There are several possible explanations for our findings, i.e. lack of social desirability bias in heiQ data. First, all heiQ items have been written in a way that discourage response styles [41]. That is, even people who are usually prone to socially desirable responding may have been discouraged to do so through the content and structure of heiQ items. The heiQ was developed using grounded approaches including the use of concepts and wording that were directly derived from patients. Second, the short form MC-C scale was used to explore a potential effect of social desirability bias. Although there is sufficient support in the literature that the MC-C is a valid alternative to the full MC scale, and our re-validation supported a two-factor solution with excellent fit statistics, it is possible that the analyses were hampered by a suboptimal performance of this shortened measure. Despite excellent fit indices in LISREL, low reliability and some small factor loadings may have limited the power of the analyses to detect mediational effects of social desirability.

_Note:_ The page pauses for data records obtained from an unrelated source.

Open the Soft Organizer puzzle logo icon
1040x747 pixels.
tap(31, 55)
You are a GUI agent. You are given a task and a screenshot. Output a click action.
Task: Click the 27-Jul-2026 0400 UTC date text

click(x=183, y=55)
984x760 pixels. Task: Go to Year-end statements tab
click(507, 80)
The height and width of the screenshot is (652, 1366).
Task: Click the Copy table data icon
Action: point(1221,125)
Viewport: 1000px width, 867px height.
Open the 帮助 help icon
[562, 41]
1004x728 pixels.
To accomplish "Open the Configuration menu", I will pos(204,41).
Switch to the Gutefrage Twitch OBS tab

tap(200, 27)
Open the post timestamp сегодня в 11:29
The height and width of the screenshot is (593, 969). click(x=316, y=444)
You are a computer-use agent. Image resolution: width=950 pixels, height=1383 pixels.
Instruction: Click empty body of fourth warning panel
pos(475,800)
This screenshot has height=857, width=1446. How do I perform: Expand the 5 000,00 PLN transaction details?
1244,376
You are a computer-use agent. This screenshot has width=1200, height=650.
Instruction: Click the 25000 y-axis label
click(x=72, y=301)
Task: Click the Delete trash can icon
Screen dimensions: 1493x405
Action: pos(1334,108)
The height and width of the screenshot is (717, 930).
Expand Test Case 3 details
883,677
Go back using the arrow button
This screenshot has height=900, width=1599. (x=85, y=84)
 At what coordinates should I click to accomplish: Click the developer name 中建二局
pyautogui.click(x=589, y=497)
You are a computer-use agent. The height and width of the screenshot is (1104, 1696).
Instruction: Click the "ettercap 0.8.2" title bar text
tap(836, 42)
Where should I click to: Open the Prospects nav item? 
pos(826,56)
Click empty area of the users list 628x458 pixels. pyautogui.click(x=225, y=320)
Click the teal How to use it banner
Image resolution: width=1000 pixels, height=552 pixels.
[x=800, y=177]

In this study we applied a novel approach to testing the influence of social desirability bias in the context of chronic disease self-management programs. Apart from providing a detailed re-validation of the MC-C [30], with both exploratory and confirmatory analyses, a sophisticated model of partial mediation was developed that should have detected an association of social desirability if there had been any. However, it cannot be ruled out that the MC-C scale did not perform sufficiently well, while a potential co-existence of equivalent models also needs to be acknowledged [68, 69]. For example, it would have been plausible to define ‘defensiveness’ as a predictor of both pre-test and post-test or define a model of moderated mediation [57, 59], with variables such as age, gender, or education operating as moderating variables. It is possible that there was a mediating effect of socially desirable responding in older participants but not in their younger counterparts. The sample size of the dataset, however, did not allow for such modeling. Further, it is possible that social desirability moderated – rather than mediated – the effect between pre-test and post-test. However, as ‘social desirability’ was defined as a response style that was hypothesized to improve the prediction of post-test levels – i.e. the variable ‘social desirability’ was defined as part of the causal chain [56, 57] – current model definition was assumed to be most appropriate to test for socially desirable responding. In view of our specific research questions, the present model is a logical and theoretically sound approach [61]. That is, the path between pre-test and post-test was understood as the primary path in the model, and social desirability was defined as a response style that potentially partially mediated the relationship between heiQ pre-test and post-test data.

Conclusions

The analyses of this study also provided support for the measurement qualities of the heiQ. That is, data derived from this questionnaire appear robust against bias through socially desirable responding. Based on the present research, the use of the heiQ within the traditional method of assessing change (post-test minus pre-test) appears immune to potential confounding effects through social desirability. However, further research is necessary to ascertain whether this bias is present at the subject-level. To advance the field, a combination of qualitative and quantitative approaches at group-level and individual-level is needed and questionnaires other than Reynold’s short-form should be used to further explore whether social desirability bias exists in the evaluation of chronic disease self-management programs. With the assumption that Reynold’s short-form of the Marlowe-Crowne Social Desirability scale captures the propensity for individuals to provide socially desirable answers, change scores in patient education program evaluation are not biased by social desirability.

Ethical adherence

The study was approved by the Human Research Ethics Committee of the University of Melbourne.